▸ ТЕКСТ ДЛЯ ЧТЕНИЯ:
Ссылки для упрощенного доступа

"Болотное дело": 2 года беззакония.


"Болотное дело": 2 года беззакония
пожалуйста, подождите

No media source currently available

0:00 0:53:55 0:00
Скачать медиафайл

"Болотное дело": 2 года беззакония

Владимир Кара-Мурза: Два года назад в канун инаугурации президента Путина на Болотной площади разыгралась драма, которая и сегодня оставляет больше вопросов, чем дает ответов.

"Болотное дело: два года беззакония" - об этом мы сегодня говорим с активистом Комитета 6 мая Сергеем Шаровым-Делоне и адвокатом Марком Фейгиным.

Почему власть так боялась белоленточного движения?

Сергей Шаров-Делоне: У меня впечатление, что наша власть вообще боится любого человеческого движения, любого не зависящего от него движения. Она ровно так же боялась волонтеров, которые гасили пожары, она ровно так же боится защитников животных. Это психология ГБ: все, что неподконтрольно, все представляет угрозу.

Владимир Кара-Мурза: Марк, вы выступали на Болотной, были и подследственным, и адвокатом. В каком вы сейчас статусе?

▸ ИСХОДНЫЕ ДАННЫЕ:

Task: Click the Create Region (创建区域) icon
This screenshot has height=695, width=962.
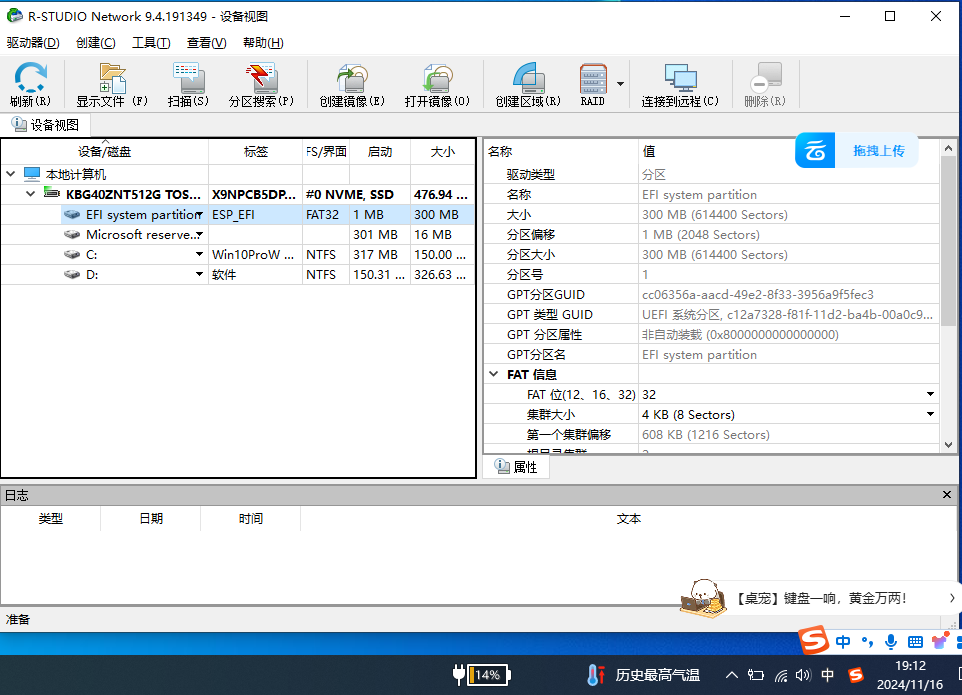Action: coord(528,84)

▸ ЦЕЛЬ ЗАДАНИЯ:
Извлеките из текста о «Болотном деле» без изменений отрывок со слов «Владимир Кара-Мурза: Два» до слов «вы сейчас статусе?» включительно. Материал самостоятельный и к тексту о «Болотном деле» отношения не имеет.

▸ ОТВЕТ:
Владимир Кара-Мурза: Два года назад в канун инаугурации президента Путина на Болотной площади разыгралась драма, которая и сегодня оставляет больше вопросов, чем дает ответов.

"Болотное дело: два года беззакония" - об этом мы сегодня говорим с активистом Комитета 6 мая Сергеем Шаровым-Делоне и адвокатом Марком Фейгиным.

Почему власть так боялась белоленточного движения?

Сергей Шаров-Делоне: У меня впечатление, что наша власть вообще боится любого человеческого движения, любого не зависящего от него движения. Она ровно так же боялась волонтеров, которые гасили пожары, она ровно так же боится защитников животных. Это психология ГБ: все, что неподконтрольно, все представляет угрозу.

Владимир Кара-Мурза: Марк, вы выступали на Болотной, были и подследственным, и адвокатом. В каком вы сейчас статусе?